# Raw data
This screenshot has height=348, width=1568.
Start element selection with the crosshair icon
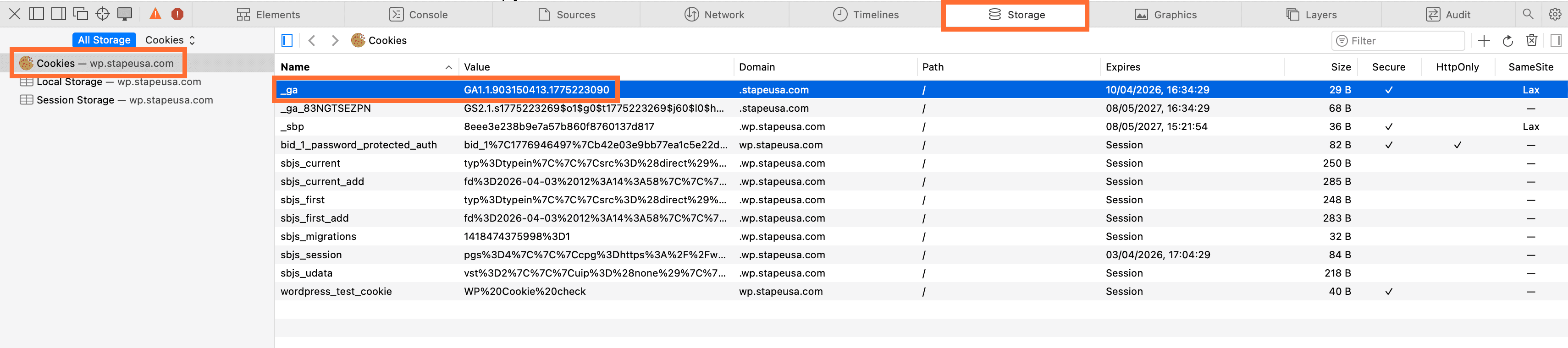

---

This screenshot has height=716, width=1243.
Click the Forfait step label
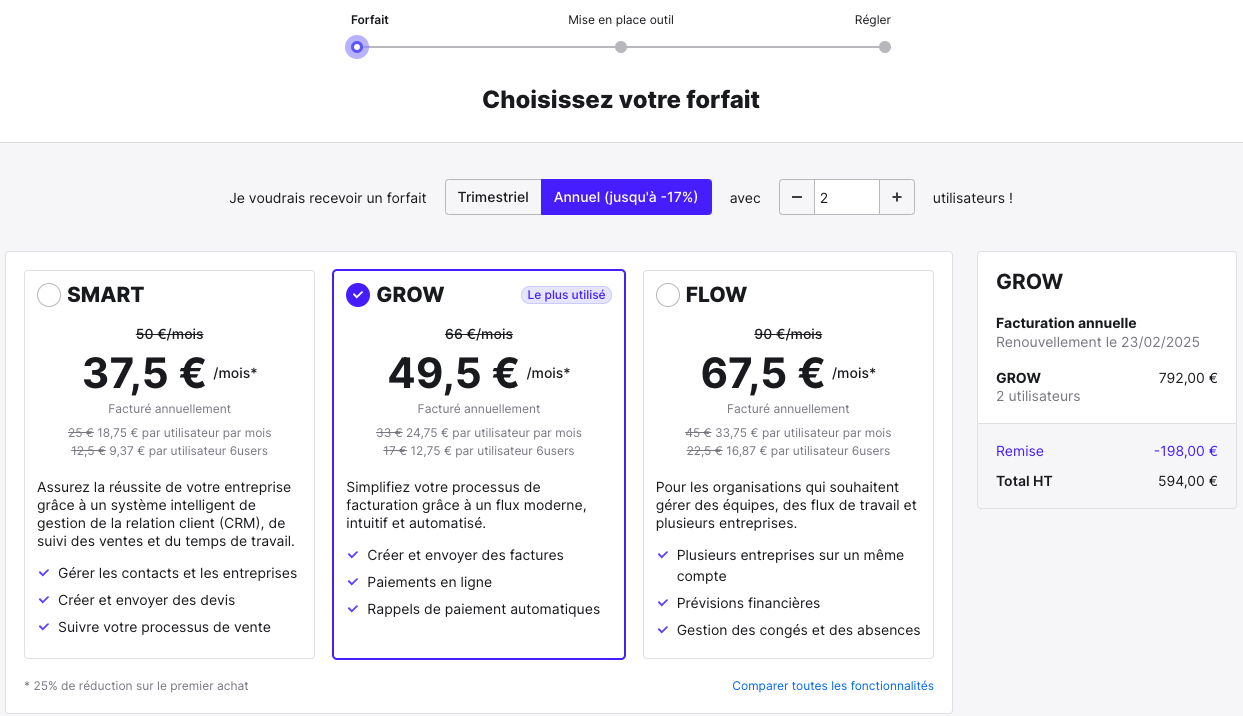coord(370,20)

--

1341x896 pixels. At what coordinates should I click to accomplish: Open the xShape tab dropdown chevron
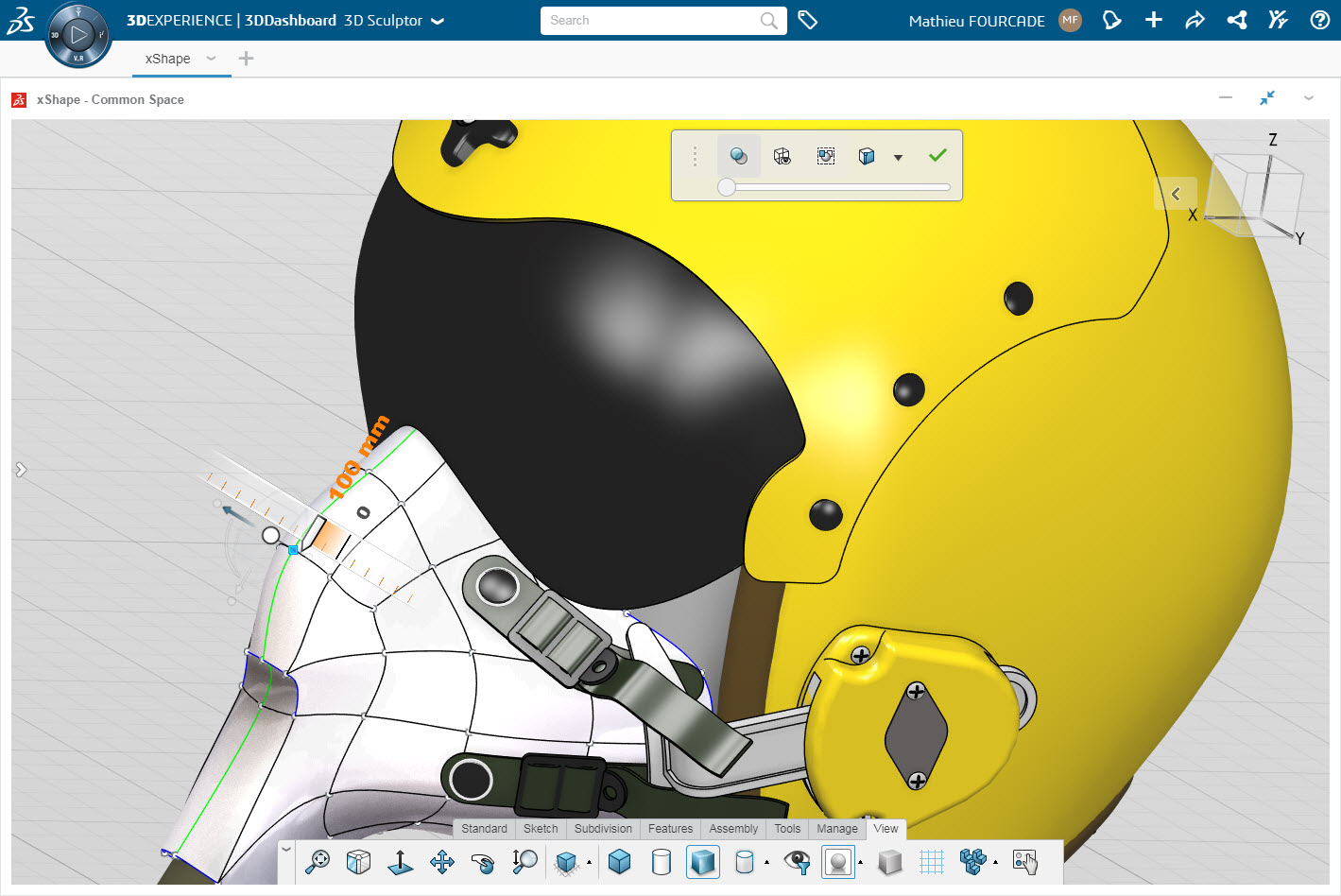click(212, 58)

# Task directions
Please show every line of the records that holds the word "screenshot".

# Response box
This screenshot has height=348, width=1568.
This screenshot has height=716, width=1243.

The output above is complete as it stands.